Home > Our Innovation > Talend Spark Kudu Components

Talend Spark Kudu Components

Introduction

Three components have been created which allow Talend users to create Big Data Batch jobs with Spark using Kudu:

  1. tKuduConfiguration
  2. tKuduInput
  3. tKuduOutput

This component set allows to connect to Kudu, read from and write to Kudu tables.

tKuduConfiguration

This component allows to setup the connection details to the Kudu server. As of now you can only set the servers and ports to which to connect.

tKuduConfiguration
tKuduConfiguration2

This component is then used internally by the two other components tKuduInput and tKuduOutput which cannot operate without these.

tKuduInput

This component reads data in form of an RDD from a specified Kudu table. It can either scan the whole table or filter rows from a Kudu table using Kudu predicates.

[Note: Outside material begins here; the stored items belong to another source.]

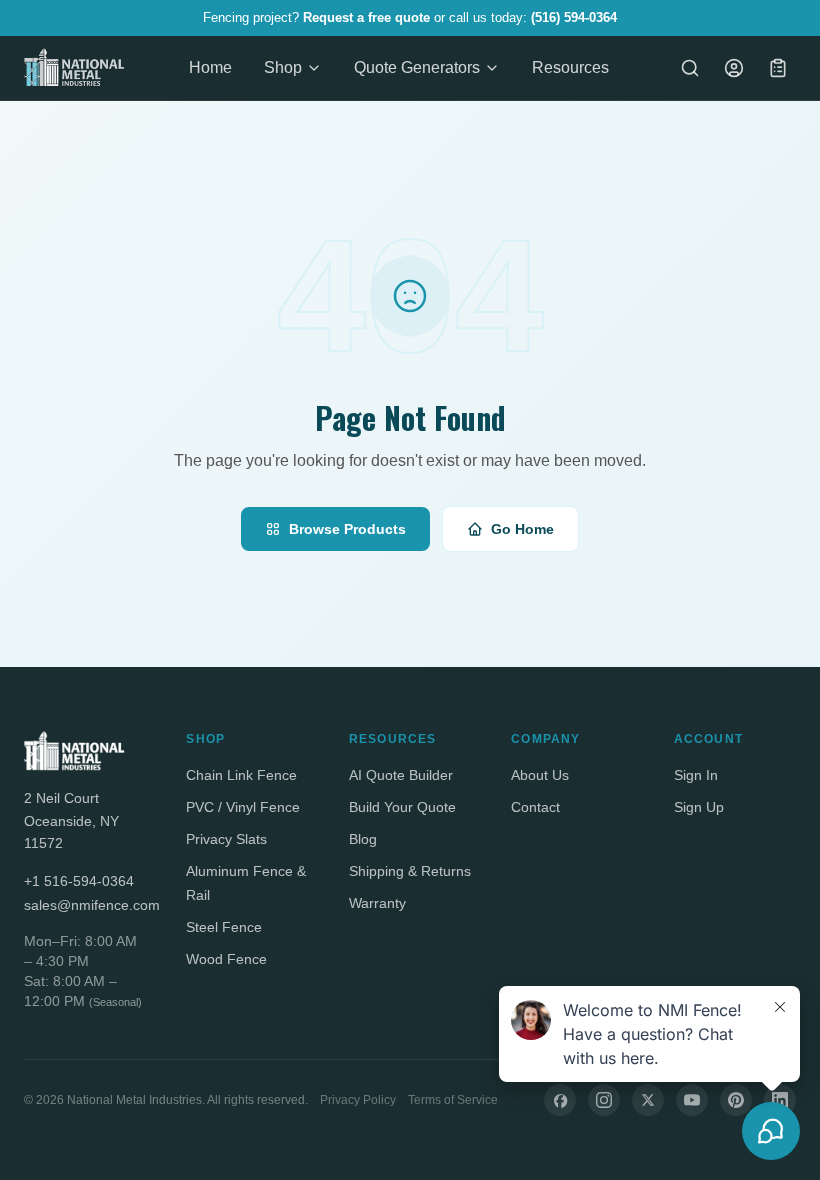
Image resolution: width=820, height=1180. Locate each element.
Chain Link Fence (241, 775)
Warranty (377, 903)
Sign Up (699, 807)
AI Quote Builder (401, 775)
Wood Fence (226, 959)
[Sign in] (734, 68)
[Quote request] (778, 68)
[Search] (690, 68)
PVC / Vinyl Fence (243, 807)
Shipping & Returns (410, 871)
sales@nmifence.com (85, 905)
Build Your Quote (402, 807)
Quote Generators (417, 67)
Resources (570, 67)
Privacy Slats (226, 839)
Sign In (696, 775)
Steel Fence (224, 927)
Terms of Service (453, 1100)
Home (210, 67)
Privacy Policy (358, 1100)
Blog (363, 839)
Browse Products (347, 529)
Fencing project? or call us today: (410, 17)
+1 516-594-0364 (79, 881)
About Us (540, 775)
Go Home (522, 529)
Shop (283, 67)
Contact (535, 807)
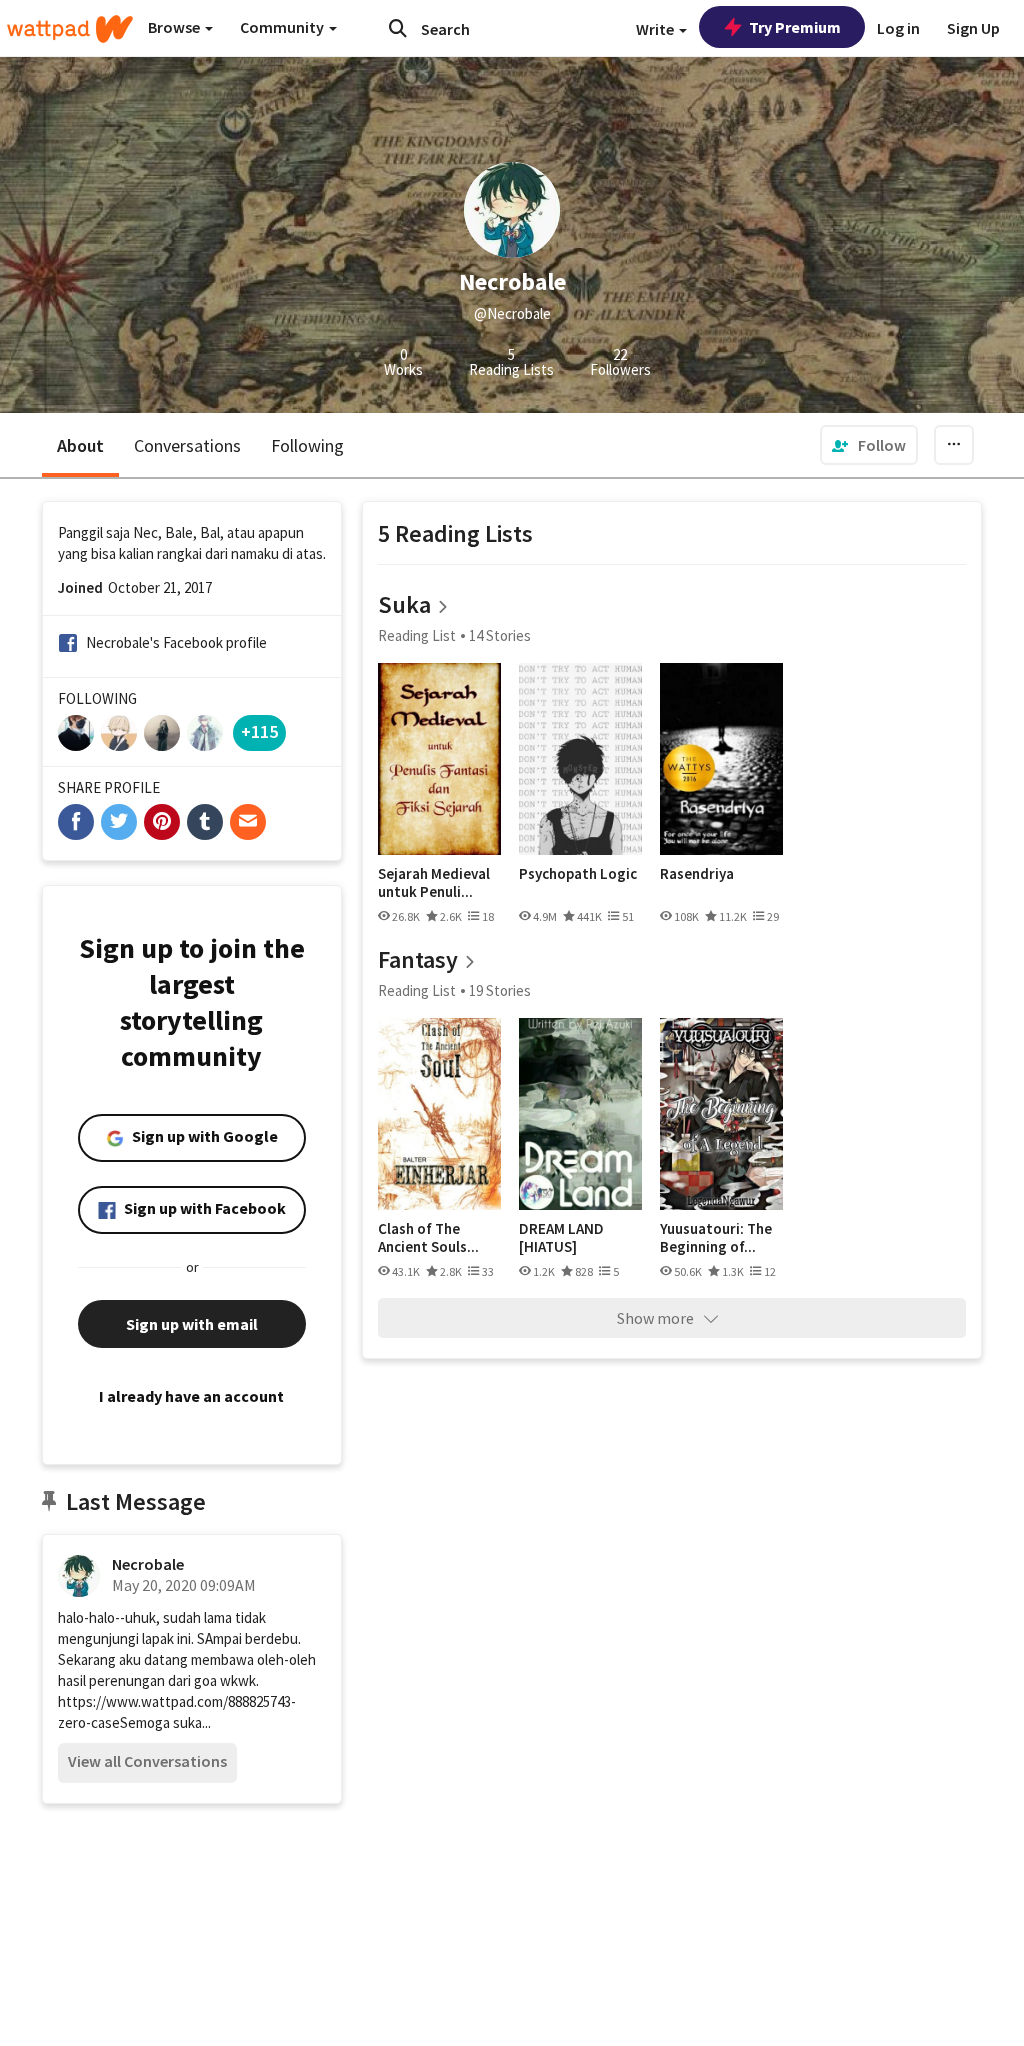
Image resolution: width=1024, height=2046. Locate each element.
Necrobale (148, 1564)
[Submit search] (398, 28)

The supported predicates are:

1. EQUALS
2. GREATER
3. GREATER EQUALS
4. LESS
5. LESS EQUALS
6. IS NULL
7. IS NOT NULL

It also allows to set a limit to the output rows.

tKuduInput
tKuduInput2
tKuduInput3

Simple Example Job

tKuduInput4

This job sets up two configuration components which setup a connection to HDFS (tHDFSConfiguration_1) and a connection to the Kudu server (tKuduConfiguration_1). The tKuduInput_1 component is then used to read data from a Kudu table:

tKuduInput5

The output produced is then consumed by a tLogRow component. It could be consumed by any other Spark batch component though.

tKuduOutput

This component supports the following functionality:

1. Create (also re-create) a table including two types of partitions on primary keys:
a. Range partitions (at the moment it only supports one single column)
b. Hash partitions
2. Perform writing operations on a table:
a. Insert – insert new records
b. Delete – delete existing records
c. Update – update existing records
d. Upsert – update or if the record does not exist, insert a new record

tKuduOutput
tKuduOutput2

Limitations

The components have some known limitations. The most important one is the lack of support for the Date data format. This is due to the fact that Talend uses internally java.util.Date in the avro records and this cannot be converted to the Kudu timestamp data type.

Supported Versions

These components have been tested with Talend 6.4.1. But they should also work with Talend 6.5.1.

Installation

These components can be installed in Talend Studio in the following way:

1. Unpack the provided zip file into a local folder ()
2. Start Talend Studio
3. Go to Menu “Window” -> “Preferences”
4. Type “Component” in the search field on the top left side of this dialogue:

KuduComponentInstallation

5. Click on “Components” in the tree on the left panel
6. Write the path to in the field with label “User component folder:”
7. Click on “Talend Component Designer” in the tree on the left panel
8. Write the path to in the field with label “Component project:”
9. Click the “OK” button